Some of the very biggest races of the entire jumping season actually fall into the novice category, and nowhere are they more in evidence than at the magnificent Cheltenham Festival. Famed as the race which sparks the almighty “Cheltenham Roar”, the Supreme Novices’ Hurdle kicks off the meeting, and the novice events continue to come thick and fast over the course of the four days.

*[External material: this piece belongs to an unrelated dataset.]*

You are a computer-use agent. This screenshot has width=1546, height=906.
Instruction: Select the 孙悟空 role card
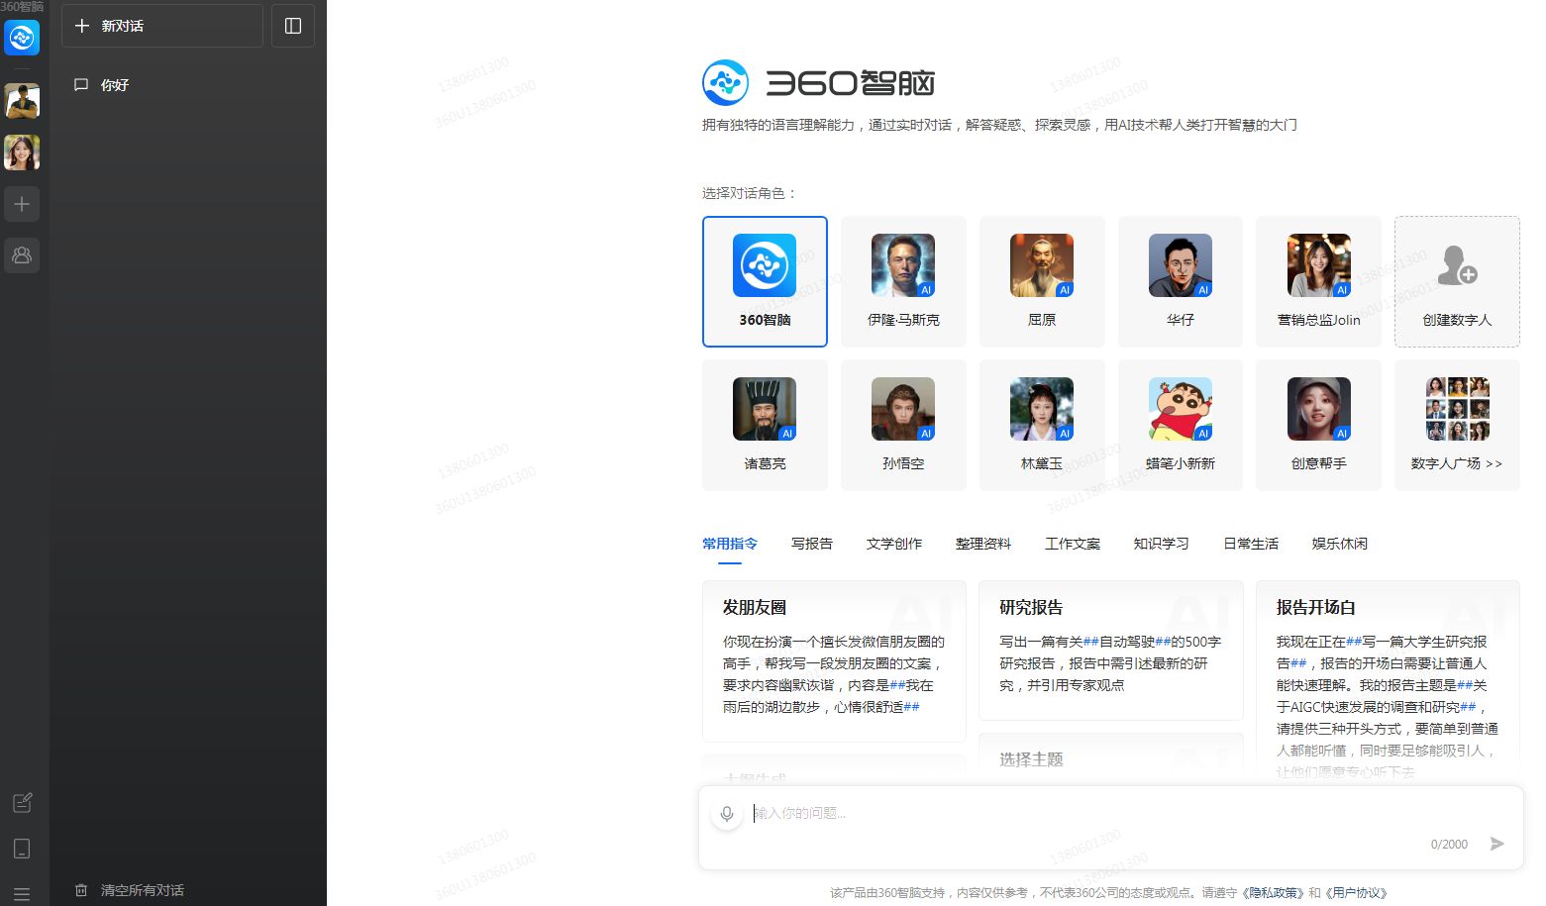[902, 425]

The Prestbury Park venue lays on nine novice events in total, with further highlights including the Arkle Challenge Trophy Novices Chase, Neptune Investment Management Novices’ Hurdle, Ballymore Novices’ Hurdle and the Albert Bartlett Novices’ Hurdle.

Introductory Hurdle

Horse Race Jumps

Introductory hurdles are simply races restricted to horses who have not previously taken part in more than one hurdle contest.

Only introduced around 15 years ago, they are a relatively new addition to the racing scene, being brought in to provide further options for inexperienced hurdlers – with the specific aim of attracting those runners making the switch from flat racing.

Most commonly restricted to juveniles, i.e. runners aged three if the race takes place between October and December, or four should it take place between January and April, there are nevertheless a small number of introductory hurdles for older runners scattered throughout the calendar.

The Place to Spot a Future Star

Newbury Racecourse
RacingKel, CC BY 2.0, via Wikimedia Commons

Whilst often attracting very little attention in the press – particularly for the flat events – it should be remembered that all horses start out in one of these relatively lowly race categories – even the great ones.

The brilliant Kauto Star was first sighted on a British track when landing a novices’ chase at Newbury in 2004, whilst the greatest flat horse of them all, Frankel, embarked upon his 14-race unbeaten career when scoring in a Newmarket maiden in 2010.

It can be particularly satisfying for racing fans to follow the stars of the game throughout their careers, and in the majority of incidences, it will be in a maiden, novice or introductory event in which such runners first burst onto the scene.